L’assessore Miccichè rassegna le dimissioni ed i fratelli Pellegrino ribattono anche a Crocetta

L’assessore Miccichè rassegna le dimissioni ed i fratelli Pellegrino ribattono anche a Crocetta

“La vicenda dei fratelli Pellegrino, che mi ha profondamente addolorato e turbato, ha assunto una dimensione mediatica che va al di la dei fatti e che consegna un’immagine deformata della mia persona e del mio impegno politico – afferma Gianluca Miccichè – La situazione che si è determinata non mi consente di continuare con serenità il mio lavoro, per questa ragione e per tutelare la dignità delle istituzioni ho rassegnato le mie dimissioni da Assessore al Lavoro e alle Politiche Sociali al Presidente della Regione.
L’assessore Gianluca Miccichè mi ha consegnato un nota con le sue irrevocabili dimissioni come atto di
responsabilità a tutela delle istituzioni regionali, che pertanto ho accolto. Ho già avviato l’interlocuzione con i Centristi per l’Europa per trovare insieme una rapida soluzione, confermando la solidità del rapporto con questa area politica. Sin da oggi ho assunto l’interim per evitare la vacatio amministrativa”. E’ quanto dichiara il presidente Crocetta a seguito delle
dimissioni dell’assessore Miccichè.
“Questo secondo video è tremendo, sono profondamente imbarazzato, adesso l’assessore Gianluca Miccichè deve chiedere scusa anche a me, ma soprattutto doveva risolvere il problema mandando a questi ragazzi la Croce rossa”, aveva affermato stamane il presidente della Regione Rosario Crocetta, scaricando con queste parole il proprio assessore.

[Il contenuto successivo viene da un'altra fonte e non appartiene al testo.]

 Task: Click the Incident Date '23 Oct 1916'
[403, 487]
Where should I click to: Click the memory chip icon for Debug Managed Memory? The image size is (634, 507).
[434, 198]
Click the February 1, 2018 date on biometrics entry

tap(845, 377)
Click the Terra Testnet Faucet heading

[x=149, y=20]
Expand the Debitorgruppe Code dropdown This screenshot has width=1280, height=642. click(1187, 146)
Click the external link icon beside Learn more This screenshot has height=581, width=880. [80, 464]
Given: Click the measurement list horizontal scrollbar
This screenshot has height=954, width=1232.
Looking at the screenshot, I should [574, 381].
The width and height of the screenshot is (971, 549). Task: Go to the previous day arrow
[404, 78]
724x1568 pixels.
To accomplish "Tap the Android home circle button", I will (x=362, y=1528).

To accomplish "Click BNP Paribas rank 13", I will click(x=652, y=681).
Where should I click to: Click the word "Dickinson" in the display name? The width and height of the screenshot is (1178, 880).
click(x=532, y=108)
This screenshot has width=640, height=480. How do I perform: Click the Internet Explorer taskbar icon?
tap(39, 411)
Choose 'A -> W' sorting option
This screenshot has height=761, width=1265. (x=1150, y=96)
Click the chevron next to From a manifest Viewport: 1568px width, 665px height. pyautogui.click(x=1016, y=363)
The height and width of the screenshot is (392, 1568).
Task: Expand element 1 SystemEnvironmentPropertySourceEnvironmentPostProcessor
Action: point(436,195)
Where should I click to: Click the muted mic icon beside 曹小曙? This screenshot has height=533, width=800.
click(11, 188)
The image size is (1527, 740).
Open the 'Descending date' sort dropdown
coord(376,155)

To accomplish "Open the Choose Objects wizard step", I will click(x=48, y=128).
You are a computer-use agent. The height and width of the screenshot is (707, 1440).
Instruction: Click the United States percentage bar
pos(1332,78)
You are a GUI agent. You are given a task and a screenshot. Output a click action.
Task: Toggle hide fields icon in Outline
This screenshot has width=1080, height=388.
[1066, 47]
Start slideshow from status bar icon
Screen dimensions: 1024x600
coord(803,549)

Ma Alessio e Gianluca Pellegrino, rimandano al mittente la proposta di un’assistenza tramite l’intervento della Croce Rossa, così come proposta da Crocetta: “Vogliamo – dicono i fratelli – che sia garantita l’assistenza per i 3600 disabili nelle nostre condizioni in tutta la Sicilia, non solo a noi. Riceveremo oggi la Croce Rossa e pur ringraziando il presidente Crocetta riteniamo alquanto offensivo questa maniera di risolvere i problemi. Pertanto ci troviamo costretti a rifiutare, a costo di enormi sacrifici, questa forma di assistenzialismo non programmata e non diffusa. Chiediamo solo che vengano applicate tute le leggi sulla disabilità e di uscire dal regime dell’emergenza”.